Data extracted from a collection
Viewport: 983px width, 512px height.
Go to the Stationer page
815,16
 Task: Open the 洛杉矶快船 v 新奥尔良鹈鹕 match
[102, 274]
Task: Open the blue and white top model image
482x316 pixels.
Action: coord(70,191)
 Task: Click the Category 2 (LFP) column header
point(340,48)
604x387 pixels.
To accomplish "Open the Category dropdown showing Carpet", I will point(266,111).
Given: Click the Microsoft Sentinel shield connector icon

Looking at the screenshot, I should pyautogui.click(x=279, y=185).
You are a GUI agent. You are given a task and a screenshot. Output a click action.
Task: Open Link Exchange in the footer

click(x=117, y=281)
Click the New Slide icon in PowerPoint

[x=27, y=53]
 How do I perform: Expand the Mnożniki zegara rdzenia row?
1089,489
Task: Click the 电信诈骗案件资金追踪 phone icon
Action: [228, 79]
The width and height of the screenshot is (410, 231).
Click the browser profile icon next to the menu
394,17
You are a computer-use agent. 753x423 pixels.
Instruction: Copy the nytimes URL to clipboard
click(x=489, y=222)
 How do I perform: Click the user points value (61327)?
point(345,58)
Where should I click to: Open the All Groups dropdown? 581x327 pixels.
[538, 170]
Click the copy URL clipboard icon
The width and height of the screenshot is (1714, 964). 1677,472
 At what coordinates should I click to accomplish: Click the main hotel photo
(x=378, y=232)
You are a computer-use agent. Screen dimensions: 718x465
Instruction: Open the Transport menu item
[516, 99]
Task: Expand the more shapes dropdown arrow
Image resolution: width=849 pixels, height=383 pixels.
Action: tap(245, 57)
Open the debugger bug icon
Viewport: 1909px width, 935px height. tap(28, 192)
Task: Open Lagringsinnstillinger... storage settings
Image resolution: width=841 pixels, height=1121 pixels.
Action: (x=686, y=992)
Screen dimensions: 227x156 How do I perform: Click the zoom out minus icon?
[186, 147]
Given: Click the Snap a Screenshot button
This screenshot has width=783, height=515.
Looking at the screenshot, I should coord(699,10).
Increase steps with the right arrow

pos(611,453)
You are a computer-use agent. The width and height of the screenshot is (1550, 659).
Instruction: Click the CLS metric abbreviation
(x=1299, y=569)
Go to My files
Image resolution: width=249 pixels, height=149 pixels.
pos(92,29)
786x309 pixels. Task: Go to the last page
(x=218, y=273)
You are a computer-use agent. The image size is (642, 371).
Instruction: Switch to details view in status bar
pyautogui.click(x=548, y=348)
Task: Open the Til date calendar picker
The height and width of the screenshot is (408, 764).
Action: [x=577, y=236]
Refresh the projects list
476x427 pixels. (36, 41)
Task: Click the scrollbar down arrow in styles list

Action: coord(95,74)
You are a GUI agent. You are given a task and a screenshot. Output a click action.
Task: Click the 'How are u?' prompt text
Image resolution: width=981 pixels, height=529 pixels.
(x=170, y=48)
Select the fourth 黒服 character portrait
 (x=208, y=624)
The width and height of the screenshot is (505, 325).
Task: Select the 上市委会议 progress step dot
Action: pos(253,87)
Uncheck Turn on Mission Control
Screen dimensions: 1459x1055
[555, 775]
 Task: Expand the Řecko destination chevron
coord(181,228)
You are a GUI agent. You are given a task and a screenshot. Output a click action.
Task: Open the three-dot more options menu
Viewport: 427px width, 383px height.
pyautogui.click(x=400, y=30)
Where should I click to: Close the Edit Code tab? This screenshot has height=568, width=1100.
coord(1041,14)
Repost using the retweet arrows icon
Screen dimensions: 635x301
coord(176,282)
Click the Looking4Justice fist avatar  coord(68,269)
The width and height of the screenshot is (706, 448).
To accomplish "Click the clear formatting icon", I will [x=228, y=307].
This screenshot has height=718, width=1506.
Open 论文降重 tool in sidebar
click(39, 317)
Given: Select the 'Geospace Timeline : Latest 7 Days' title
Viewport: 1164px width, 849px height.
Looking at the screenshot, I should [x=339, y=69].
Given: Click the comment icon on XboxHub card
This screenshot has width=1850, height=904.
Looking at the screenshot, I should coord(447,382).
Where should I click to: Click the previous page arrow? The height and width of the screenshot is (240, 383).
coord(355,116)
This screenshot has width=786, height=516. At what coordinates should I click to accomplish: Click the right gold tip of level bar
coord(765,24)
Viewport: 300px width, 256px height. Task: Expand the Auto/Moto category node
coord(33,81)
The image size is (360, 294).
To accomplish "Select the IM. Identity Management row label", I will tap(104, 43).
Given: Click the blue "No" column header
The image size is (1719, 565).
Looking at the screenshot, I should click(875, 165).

What the task requires: Line by line, copy the data above.

Written reply:
Viewport: 983px width, 512px height.
Go to the Stationer page
815,16
 Task: Open the 洛杉矶快船 v 新奥尔良鹈鹕 match
[102, 274]
Task: Open the blue and white top model image
482x316 pixels.
Action: coord(70,191)
 Task: Click the Category 2 (LFP) column header
point(340,48)
604x387 pixels.
To accomplish "Open the Category dropdown showing Carpet", I will point(266,111).
Given: Click the Microsoft Sentinel shield connector icon

Looking at the screenshot, I should pyautogui.click(x=279, y=185).
You are a GUI agent. You are given a task and a screenshot. Output a click action.
Task: Open Link Exchange in the footer

click(x=117, y=281)
Click the New Slide icon in PowerPoint

[x=27, y=53]
 How do I perform: Expand the Mnożniki zegara rdzenia row?
1089,489
Task: Click the 电信诈骗案件资金追踪 phone icon
Action: [228, 79]
The width and height of the screenshot is (410, 231).
Click the browser profile icon next to the menu
394,17
You are a computer-use agent. 753x423 pixels.
Instruction: Copy the nytimes URL to clipboard
click(x=489, y=222)
 How do I perform: Click the user points value (61327)?
point(345,58)
Where should I click to: Open the All Groups dropdown? 581x327 pixels.
[538, 170]
Click the copy URL clipboard icon
The width and height of the screenshot is (1714, 964). 1677,472
 At what coordinates should I click to accomplish: Click the main hotel photo
(x=378, y=232)
You are a computer-use agent. Screen dimensions: 718x465
Instruction: Open the Transport menu item
[516, 99]
Task: Expand the more shapes dropdown arrow
Image resolution: width=849 pixels, height=383 pixels.
Action: tap(245, 57)
Open the debugger bug icon
Viewport: 1909px width, 935px height. tap(28, 192)
Task: Open Lagringsinnstillinger... storage settings
Image resolution: width=841 pixels, height=1121 pixels.
Action: (x=686, y=992)
Screen dimensions: 227x156 How do I perform: Click the zoom out minus icon?
[186, 147]
Given: Click the Snap a Screenshot button
This screenshot has width=783, height=515.
Looking at the screenshot, I should coord(699,10).
Increase steps with the right arrow

pos(611,453)
You are a computer-use agent. The width and height of the screenshot is (1550, 659).
Instruction: Click the CLS metric abbreviation
(x=1299, y=569)
Go to My files
Image resolution: width=249 pixels, height=149 pixels.
pos(92,29)
786x309 pixels. Task: Go to the last page
(x=218, y=273)
You are a computer-use agent. The image size is (642, 371).
Instruction: Switch to details view in status bar
pyautogui.click(x=548, y=348)
Task: Open the Til date calendar picker
The height and width of the screenshot is (408, 764).
Action: [x=577, y=236]
Refresh the projects list
476x427 pixels. (36, 41)
Task: Click the scrollbar down arrow in styles list

Action: coord(95,74)
You are a GUI agent. You are given a task and a screenshot. Output a click action.
Task: Click the 'How are u?' prompt text
Image resolution: width=981 pixels, height=529 pixels.
(x=170, y=48)
Select the fourth 黒服 character portrait
 (x=208, y=624)
The width and height of the screenshot is (505, 325).
Task: Select the 上市委会议 progress step dot
Action: pos(253,87)
Uncheck Turn on Mission Control
Screen dimensions: 1459x1055
[555, 775]
 Task: Expand the Řecko destination chevron
coord(181,228)
You are a GUI agent. You are given a task and a screenshot. Output a click action.
Task: Open the three-dot more options menu
Viewport: 427px width, 383px height.
pyautogui.click(x=400, y=30)
Where should I click to: Close the Edit Code tab? This screenshot has height=568, width=1100.
coord(1041,14)
Repost using the retweet arrows icon
Screen dimensions: 635x301
coord(176,282)
Click the Looking4Justice fist avatar  coord(68,269)
The width and height of the screenshot is (706, 448).
To accomplish "Click the clear formatting icon", I will [x=228, y=307].
This screenshot has height=718, width=1506.
Open 论文降重 tool in sidebar
click(39, 317)
Given: Select the 'Geospace Timeline : Latest 7 Days' title
Viewport: 1164px width, 849px height.
Looking at the screenshot, I should [x=339, y=69].
Given: Click the comment icon on XboxHub card
This screenshot has width=1850, height=904.
Looking at the screenshot, I should coord(447,382).
Where should I click to: Click the previous page arrow? The height and width of the screenshot is (240, 383).
coord(355,116)
This screenshot has width=786, height=516. At what coordinates should I click to accomplish: Click the right gold tip of level bar
coord(765,24)
Viewport: 300px width, 256px height. Task: Expand the Auto/Moto category node
coord(33,81)
The image size is (360, 294).
To accomplish "Select the IM. Identity Management row label", I will tap(104, 43).
Given: Click the blue "No" column header
The image size is (1719, 565).
Looking at the screenshot, I should click(875, 165).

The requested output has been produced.